- [Work to complete]
[1] Using the text on the Khalq faction, explain in one to three sentences why Khalq sought to build a power base within the officer corps.
[2] Retype the stretch of the text on the Khalq faction from "Early political history" through "Central Committee(or Politburo).".

--- Extract Enclosed Below ---

Khalq (, ) was a faction of the People's Democratic Party of Afghanistan (PDPA). Its historical de facto leaders were Nur Muhammad Taraki (1967–1979), Hafizullah Amin (1979) and Sayed Mohammad Gulabzoy (1979–1990). It was also the name of the leftist newspaper produced by the same movement. The Khalq wing was formed in 1967 after the split of the party due to bitter resentment with the rival Parcham faction which had a differing revolutionary strategy.

It was made up primarily of Pashtuns from non-elite classes. Its leaders preferred a mass organization approach and advocated class struggle to overthrow the system to bring about political, economic and social changes. Their Marxism was often a vehicle for tribal resentments, and its policies eventually led to the failure of the government of the Democratic Republic of Afghanistan that was formed as a result of the Saur Revolution in 1978, including radical reforms and brutal dissident crackdowns that encouraged the rebellion of the religious segments present in the Afghan society, which led to the creation of the Mujahideen and, eventually, to the Soviet military intervention in December 1979.

Early political history
The People's Democratic Party of Afghanistan held its First Congress on 1 January 1965. Twenty-seven men gathered at Nur Mohammed Taraki's house in Kabul, elected Taraki PDPA Secretary General, Babrak Karmal as Deputy Secretary General, and chose a five-member Central Committee(or Politburo).

Finally, Hafizullah Amin was the only Khalqi member of the PDPA to be elected to Parliament in 1969.

Khalq – Parcham division of the PDPA
The party was weakened by bitter, and sometimes violent, internal rivalries. The Khalq faction was more tribal, whereas the Parcham had more support among the urban population and middle classes. Especially on the ideological level, Karmal and Taraki differed in their perceptions of Afghanistan's revolutionary potential:
 Taraki believed that revolution could be achieved in the classical Leninist fashion by building a tightly disciplined working-class party.
 Karmal felt that Afghanistan was too undeveloped for a Leninist strategy and that a national democratic front of patriotic and anti-imperialist forces had to be fostered in order to bring the country a step closer to socialist revolution.

The newspaper was highly successful, especially among students. Its first edition sold 20,000 copies, and later editions numbered around 10,000 (there were only six editions altogether).  On 23 May 1966, the authorities closed Khalq on the grounds that it was anti-Islamic, anticonstitutional, and antimonarchical.  Karmal's faction founded Parcham, a weekly magazine that he published between March 1968 and July 1969. Parcham was shut down in June 1969 on the eve of parliamentary elections.

The Republican Revolution of 1973
Khalq was excluded from the new government because of its lack of good political connections and its go-it-alone policy on noncooperation. Taraki did advocate a united front briefly after former Prime Minister Mohammad Daoud Khan's takeover in an attempt to gain places in the government for his followers, but this effort was unsuccessful. The Khalqis claimed to be more leftist and more independent of the Soviet Union than Parcham, but their base of support was not strong among the masses, and much stronger in the military. Because of this, Khalq abandoned his party's traditional emphasis on working-class recruitment and sought to build his own power base within the officer corps. Khalq's influence at Kabul University was also limited.

--- End of Enclosed Extract ---
--- Dataset excerpt Enclosed Below ---

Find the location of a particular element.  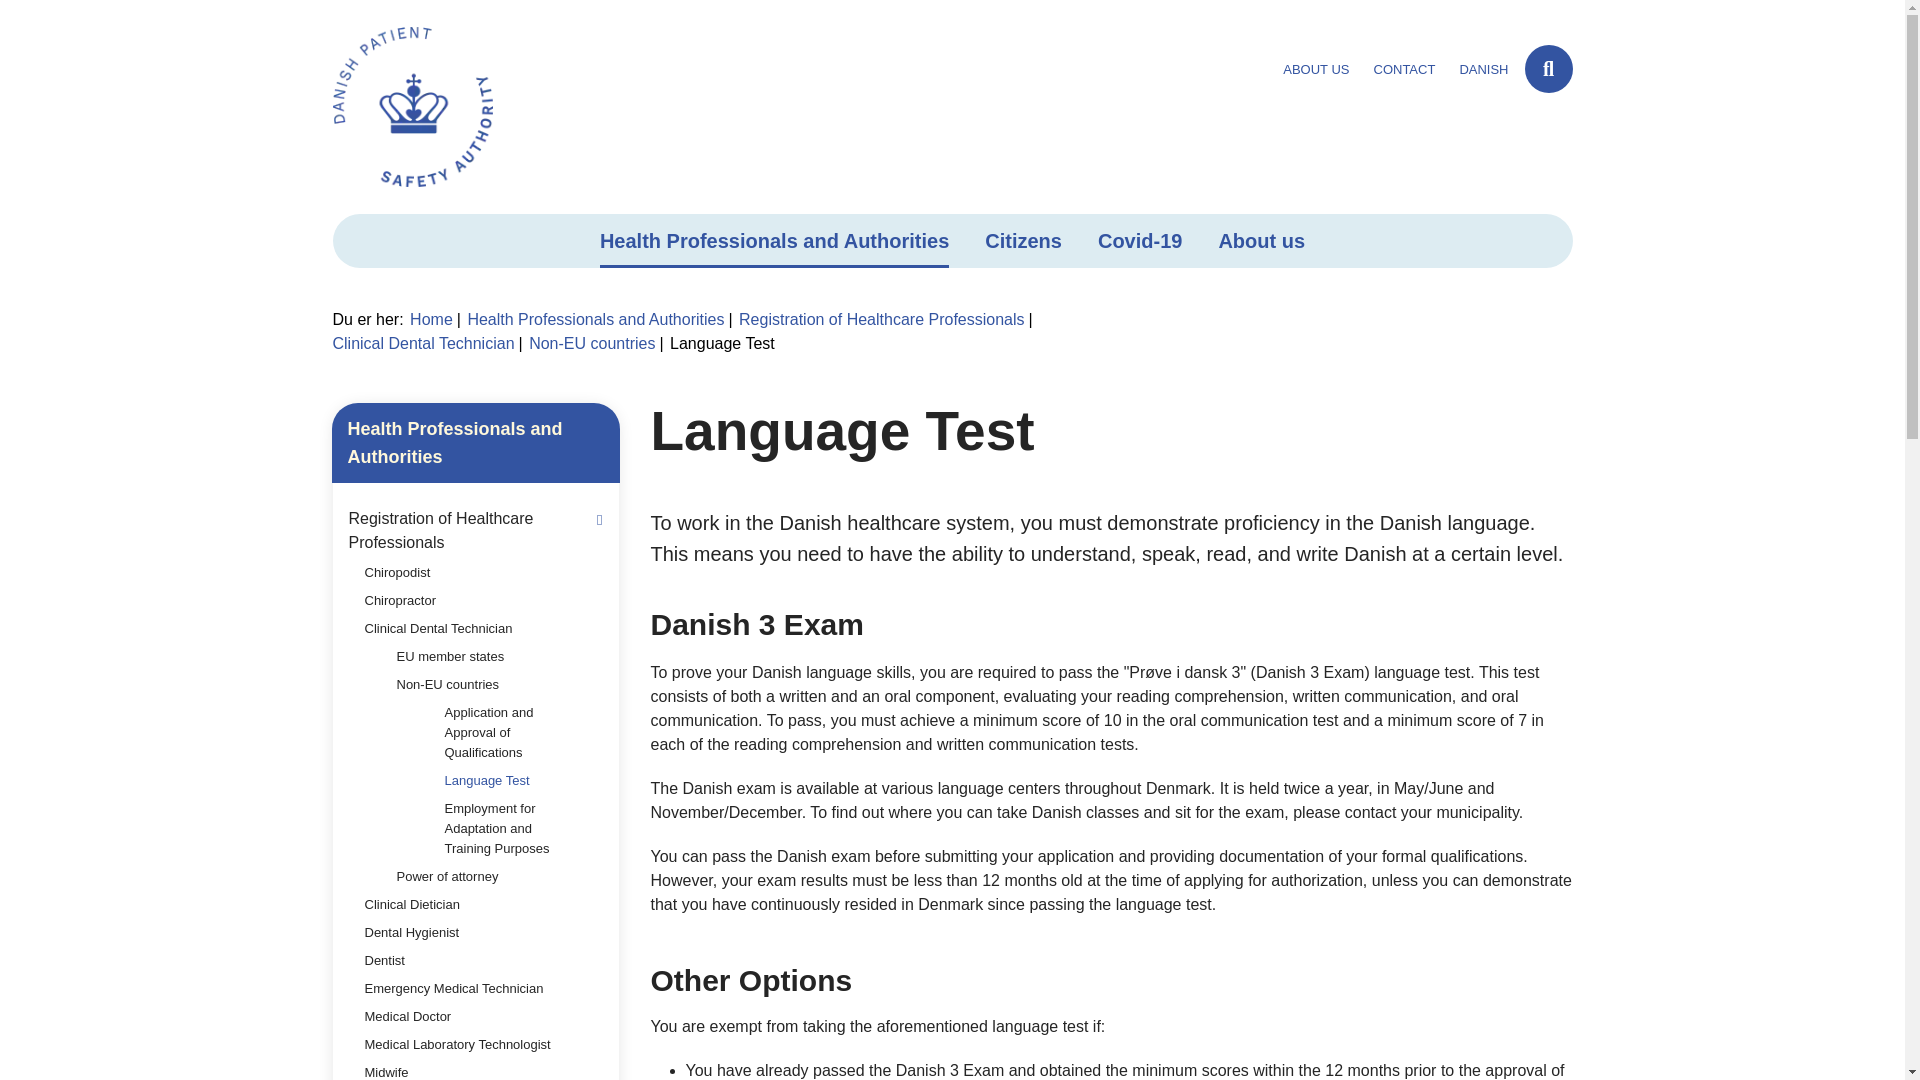

Clinical Dental Technician is located at coordinates (427, 343).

--- End of Enclosed Dataset excerpt ---

- [Answers for this exercise]
[1] Khalq's base of support was not strong among the masses but was much stronger in the military. For that reason it abandoned the party's traditional emphasis on working-class recruitment and turned to the officer corps.

[2]
Early political history
The People's Democratic Party of Afghanistan held its First Congress on 1 January 1965. Twenty-seven men gathered at Nur Mohammed Taraki's house in Kabul, elected Taraki PDPA Secretary General, Babrak Karmal as Deputy Secretary General, and chose a five-member Central Committee(or Politburo).